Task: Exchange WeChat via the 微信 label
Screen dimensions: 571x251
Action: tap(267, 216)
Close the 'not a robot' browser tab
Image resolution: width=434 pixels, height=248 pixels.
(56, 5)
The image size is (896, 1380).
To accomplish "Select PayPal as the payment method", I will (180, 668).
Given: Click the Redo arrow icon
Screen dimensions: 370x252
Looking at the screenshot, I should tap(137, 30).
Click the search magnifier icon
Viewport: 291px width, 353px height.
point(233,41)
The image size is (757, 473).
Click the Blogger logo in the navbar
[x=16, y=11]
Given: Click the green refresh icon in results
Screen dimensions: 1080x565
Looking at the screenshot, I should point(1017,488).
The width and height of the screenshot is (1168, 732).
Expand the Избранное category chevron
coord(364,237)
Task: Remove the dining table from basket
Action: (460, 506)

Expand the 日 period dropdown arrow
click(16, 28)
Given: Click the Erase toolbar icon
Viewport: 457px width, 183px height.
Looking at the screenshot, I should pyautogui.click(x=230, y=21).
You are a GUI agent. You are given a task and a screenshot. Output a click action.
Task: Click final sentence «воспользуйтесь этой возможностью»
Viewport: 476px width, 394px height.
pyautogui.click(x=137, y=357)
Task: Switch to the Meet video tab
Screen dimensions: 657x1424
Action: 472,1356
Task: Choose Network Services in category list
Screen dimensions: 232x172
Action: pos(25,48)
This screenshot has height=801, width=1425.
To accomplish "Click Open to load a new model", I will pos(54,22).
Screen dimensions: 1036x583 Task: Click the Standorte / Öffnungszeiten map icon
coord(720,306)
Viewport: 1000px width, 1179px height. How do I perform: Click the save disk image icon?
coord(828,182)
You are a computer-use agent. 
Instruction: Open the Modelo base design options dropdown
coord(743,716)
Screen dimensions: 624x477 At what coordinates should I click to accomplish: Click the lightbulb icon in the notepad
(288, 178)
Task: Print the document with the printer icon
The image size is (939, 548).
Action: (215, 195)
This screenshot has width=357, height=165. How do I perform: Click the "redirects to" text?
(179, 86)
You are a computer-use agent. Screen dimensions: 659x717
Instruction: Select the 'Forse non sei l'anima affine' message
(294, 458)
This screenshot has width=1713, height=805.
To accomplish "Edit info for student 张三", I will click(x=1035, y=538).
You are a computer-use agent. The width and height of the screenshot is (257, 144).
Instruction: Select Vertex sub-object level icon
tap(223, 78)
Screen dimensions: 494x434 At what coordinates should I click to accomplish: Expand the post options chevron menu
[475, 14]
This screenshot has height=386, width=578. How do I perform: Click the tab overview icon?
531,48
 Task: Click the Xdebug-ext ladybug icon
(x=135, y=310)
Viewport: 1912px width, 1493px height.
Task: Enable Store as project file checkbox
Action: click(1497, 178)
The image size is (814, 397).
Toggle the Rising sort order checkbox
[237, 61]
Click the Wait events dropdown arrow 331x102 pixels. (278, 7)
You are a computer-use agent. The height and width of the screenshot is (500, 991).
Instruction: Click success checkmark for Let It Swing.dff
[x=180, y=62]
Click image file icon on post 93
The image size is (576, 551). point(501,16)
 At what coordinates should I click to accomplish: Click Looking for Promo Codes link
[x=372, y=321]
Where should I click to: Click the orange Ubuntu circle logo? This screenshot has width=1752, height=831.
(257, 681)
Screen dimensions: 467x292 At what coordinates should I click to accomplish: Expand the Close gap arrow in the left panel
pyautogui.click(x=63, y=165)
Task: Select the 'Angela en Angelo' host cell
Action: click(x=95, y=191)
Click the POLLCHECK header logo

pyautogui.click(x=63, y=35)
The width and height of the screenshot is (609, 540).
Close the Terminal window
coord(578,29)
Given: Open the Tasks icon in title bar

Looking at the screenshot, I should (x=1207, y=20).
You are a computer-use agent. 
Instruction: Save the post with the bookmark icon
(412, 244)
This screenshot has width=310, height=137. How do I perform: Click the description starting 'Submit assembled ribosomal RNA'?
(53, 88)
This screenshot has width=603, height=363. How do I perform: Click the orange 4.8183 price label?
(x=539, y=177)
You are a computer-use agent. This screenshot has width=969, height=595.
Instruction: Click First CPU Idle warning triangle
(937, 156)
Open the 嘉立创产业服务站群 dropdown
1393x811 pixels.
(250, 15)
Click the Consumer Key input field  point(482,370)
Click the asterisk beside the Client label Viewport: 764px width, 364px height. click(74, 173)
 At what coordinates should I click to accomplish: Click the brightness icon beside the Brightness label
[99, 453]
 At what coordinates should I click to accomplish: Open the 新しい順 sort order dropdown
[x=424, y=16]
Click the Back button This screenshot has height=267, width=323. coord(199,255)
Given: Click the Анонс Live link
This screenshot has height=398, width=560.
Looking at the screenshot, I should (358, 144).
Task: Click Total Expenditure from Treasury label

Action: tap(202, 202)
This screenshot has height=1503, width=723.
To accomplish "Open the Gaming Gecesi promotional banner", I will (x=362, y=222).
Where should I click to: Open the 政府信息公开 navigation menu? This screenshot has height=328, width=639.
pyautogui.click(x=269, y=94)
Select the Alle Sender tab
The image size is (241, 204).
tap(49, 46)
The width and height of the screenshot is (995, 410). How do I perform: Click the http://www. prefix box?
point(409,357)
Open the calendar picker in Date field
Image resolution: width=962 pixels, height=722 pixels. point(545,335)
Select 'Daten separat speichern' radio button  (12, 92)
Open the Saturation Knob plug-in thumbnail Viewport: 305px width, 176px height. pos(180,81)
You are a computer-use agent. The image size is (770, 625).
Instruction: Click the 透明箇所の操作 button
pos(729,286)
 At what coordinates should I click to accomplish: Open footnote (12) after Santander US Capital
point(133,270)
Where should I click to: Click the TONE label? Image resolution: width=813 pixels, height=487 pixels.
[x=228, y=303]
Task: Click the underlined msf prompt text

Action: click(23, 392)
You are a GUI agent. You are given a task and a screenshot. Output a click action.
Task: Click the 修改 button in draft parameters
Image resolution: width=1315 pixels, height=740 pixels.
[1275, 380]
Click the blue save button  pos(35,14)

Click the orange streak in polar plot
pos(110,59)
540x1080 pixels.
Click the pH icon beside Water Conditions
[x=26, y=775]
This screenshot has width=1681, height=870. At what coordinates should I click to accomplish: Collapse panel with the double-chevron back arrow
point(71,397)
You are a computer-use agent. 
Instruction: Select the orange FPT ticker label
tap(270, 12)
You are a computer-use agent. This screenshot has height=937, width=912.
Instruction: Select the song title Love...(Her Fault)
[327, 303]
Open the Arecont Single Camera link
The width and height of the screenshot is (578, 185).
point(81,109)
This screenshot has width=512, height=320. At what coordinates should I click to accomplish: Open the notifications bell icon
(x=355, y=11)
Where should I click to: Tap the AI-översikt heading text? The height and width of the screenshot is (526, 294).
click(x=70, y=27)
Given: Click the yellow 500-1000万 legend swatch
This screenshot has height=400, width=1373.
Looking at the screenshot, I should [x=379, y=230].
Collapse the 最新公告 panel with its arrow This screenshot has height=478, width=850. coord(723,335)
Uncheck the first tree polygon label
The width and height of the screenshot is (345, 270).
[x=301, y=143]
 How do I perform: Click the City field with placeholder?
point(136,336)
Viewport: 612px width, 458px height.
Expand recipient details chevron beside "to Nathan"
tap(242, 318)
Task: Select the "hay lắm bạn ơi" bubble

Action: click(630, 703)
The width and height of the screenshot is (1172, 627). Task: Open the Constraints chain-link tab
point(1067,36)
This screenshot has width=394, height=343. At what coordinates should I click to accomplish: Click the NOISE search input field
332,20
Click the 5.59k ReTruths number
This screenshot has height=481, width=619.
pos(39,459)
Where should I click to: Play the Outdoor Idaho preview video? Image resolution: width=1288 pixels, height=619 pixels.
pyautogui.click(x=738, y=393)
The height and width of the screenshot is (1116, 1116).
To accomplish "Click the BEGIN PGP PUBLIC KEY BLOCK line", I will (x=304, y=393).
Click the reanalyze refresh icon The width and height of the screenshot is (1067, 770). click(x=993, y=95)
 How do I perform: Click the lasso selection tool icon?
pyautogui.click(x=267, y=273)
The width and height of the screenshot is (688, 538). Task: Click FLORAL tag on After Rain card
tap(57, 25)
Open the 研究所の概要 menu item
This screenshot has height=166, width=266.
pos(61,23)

▶ PROBLEM REQUIREMENTS
Which lines belong in the answer? Exactly those from the first line of the entries through the line holding "The image size is (896, 1380).", inclusive, copied unchanged.

▶ RESPONSE TO THIS EXERCISE
Task: Exchange WeChat via the 微信 label
Screen dimensions: 571x251
Action: tap(267, 216)
Close the 'not a robot' browser tab
Image resolution: width=434 pixels, height=248 pixels.
(56, 5)
The image size is (896, 1380).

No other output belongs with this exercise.